What to produce — Please repeat the listing below exactly, but do not include its pictures.

Data for this exercise —
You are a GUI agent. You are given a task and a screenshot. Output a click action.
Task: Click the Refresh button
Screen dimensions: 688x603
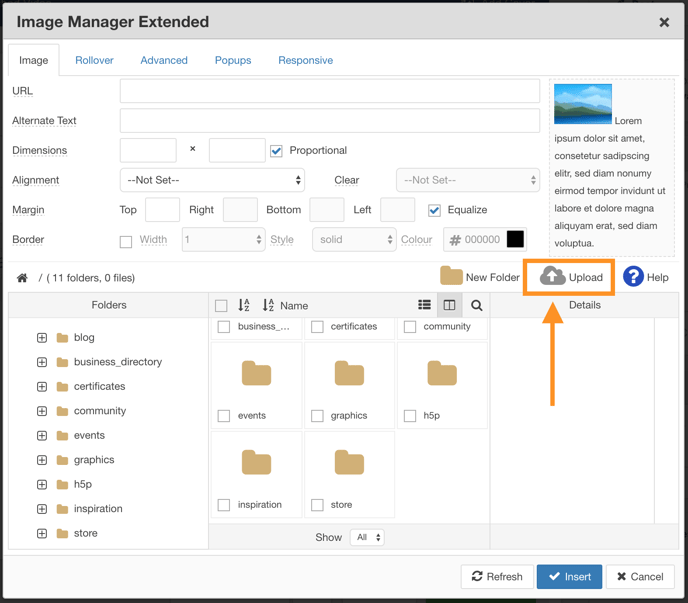pyautogui.click(x=497, y=577)
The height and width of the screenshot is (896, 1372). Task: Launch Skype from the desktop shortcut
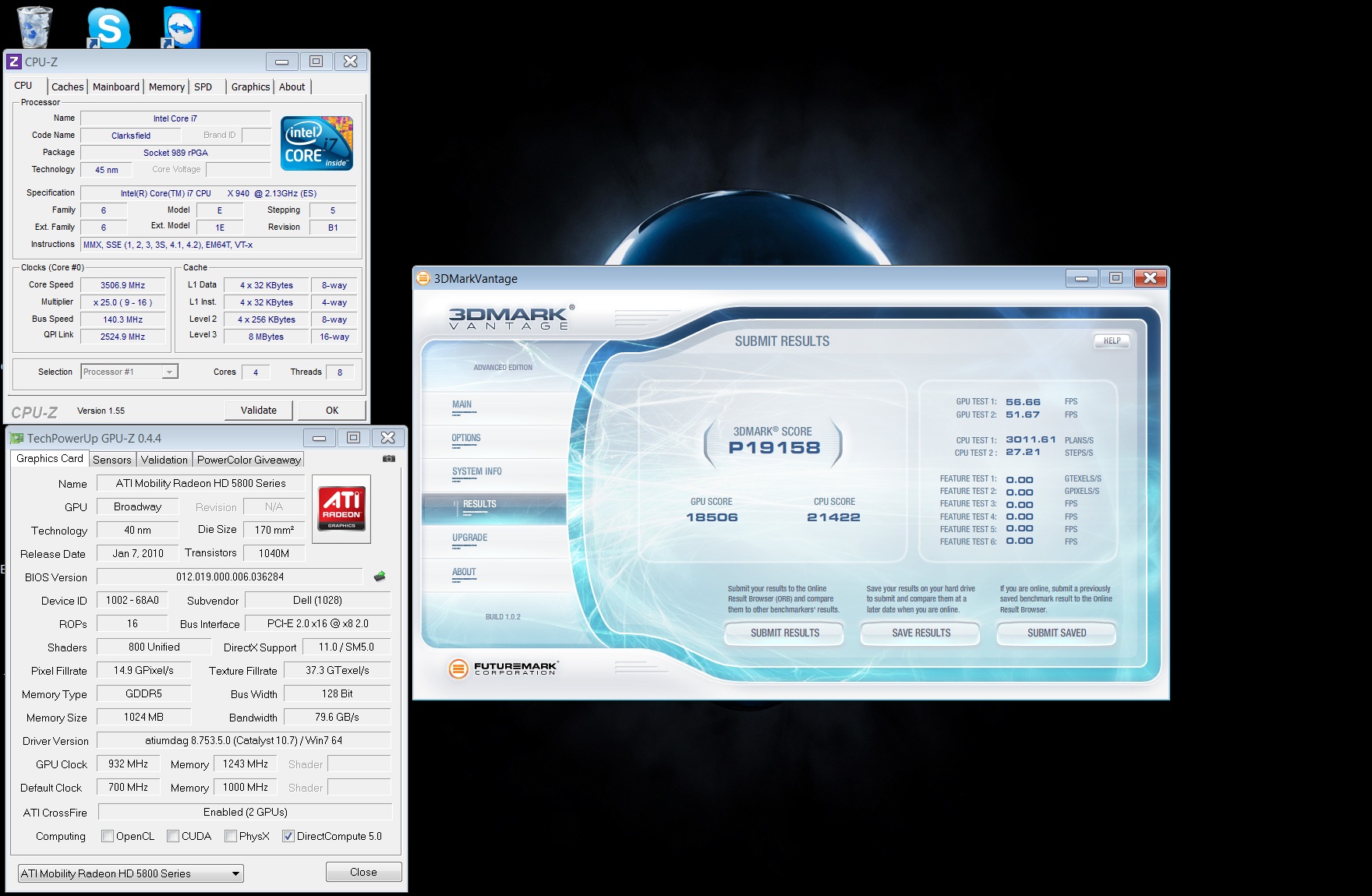[108, 27]
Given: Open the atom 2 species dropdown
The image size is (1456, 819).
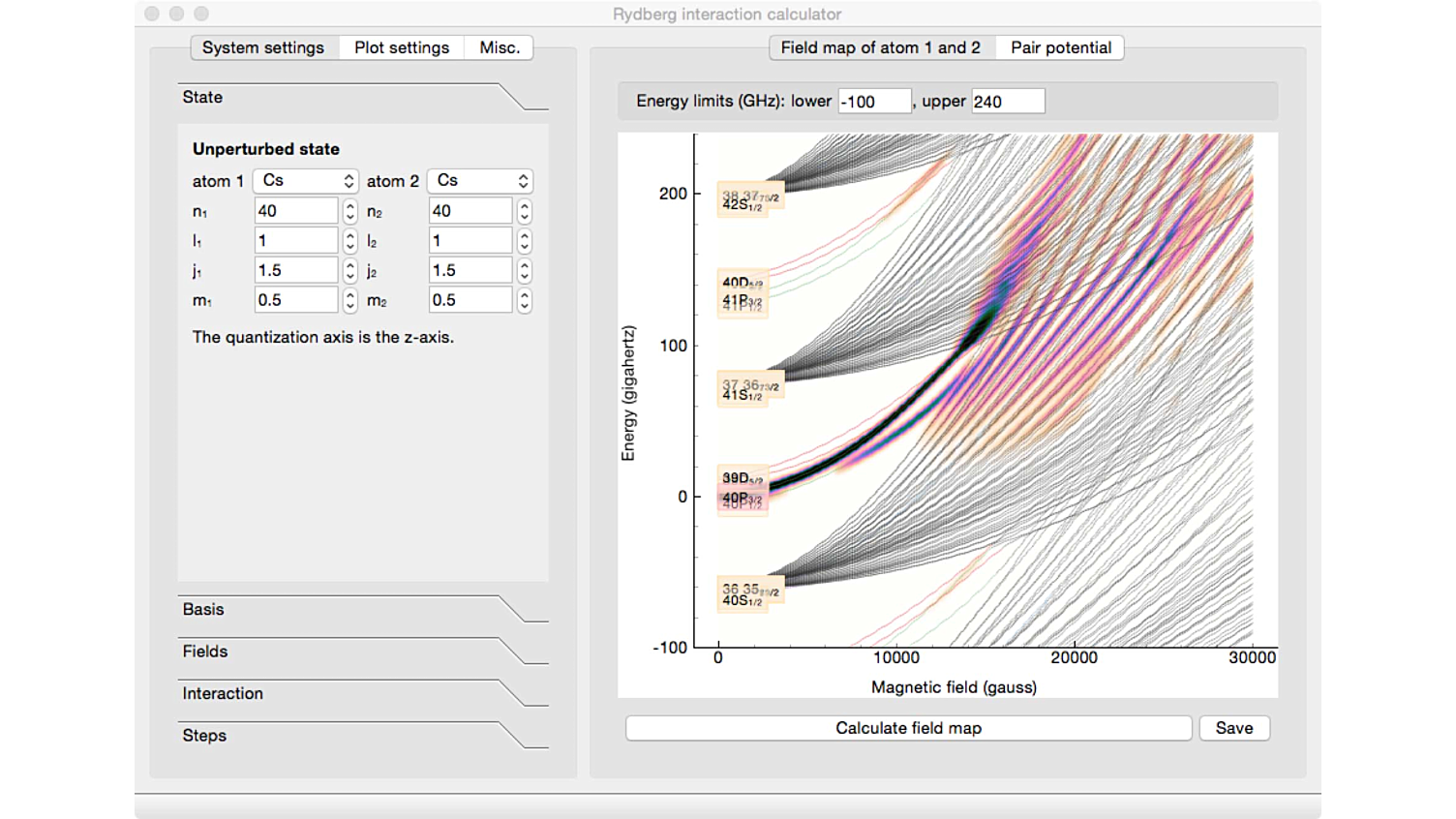Looking at the screenshot, I should coord(479,181).
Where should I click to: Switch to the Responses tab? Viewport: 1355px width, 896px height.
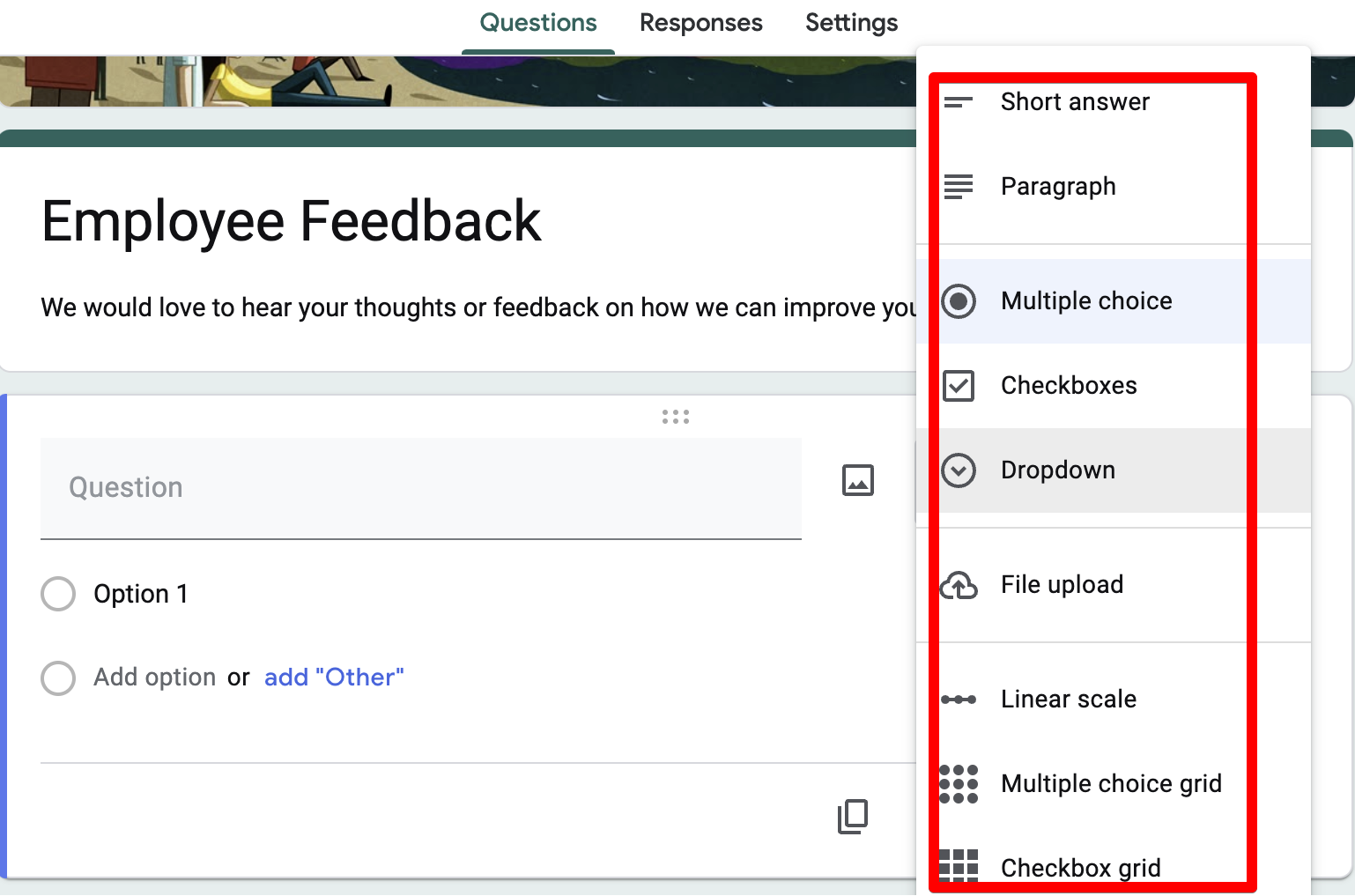click(x=700, y=22)
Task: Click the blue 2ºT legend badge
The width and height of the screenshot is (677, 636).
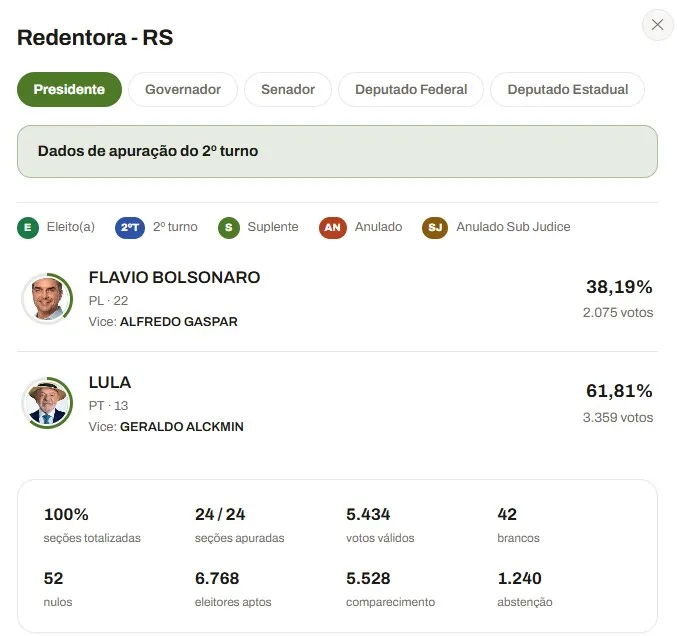Action: [x=130, y=228]
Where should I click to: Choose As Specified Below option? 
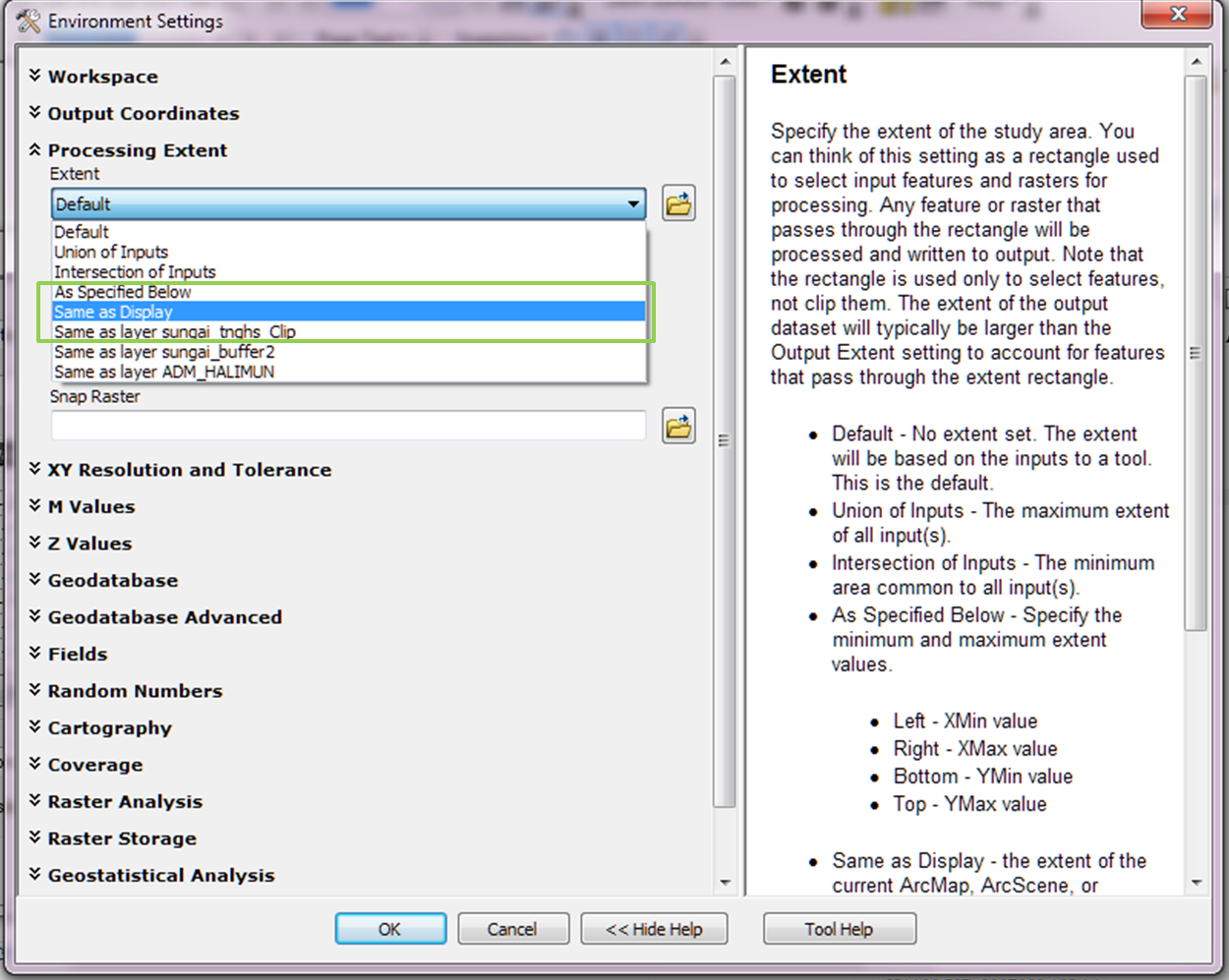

Result of this exercise —
You are a GUI agent. You are given a task and a screenshot. Output a click action.
Task: Click the Refresh button
Screen dimensions: 688x603
pyautogui.click(x=497, y=577)
The height and width of the screenshot is (896, 1372). Task: Launch Skype from the desktop shortcut
[108, 27]
Given: Open the atom 2 species dropdown
The image size is (1456, 819).
Looking at the screenshot, I should coord(479,181).
Where should I click to: Switch to the Responses tab? Viewport: 1355px width, 896px height.
click(x=700, y=22)
Task: Click the blue 2ºT legend badge
The width and height of the screenshot is (677, 636).
Action: [x=130, y=228]
Where should I click to: Choose As Specified Below option? 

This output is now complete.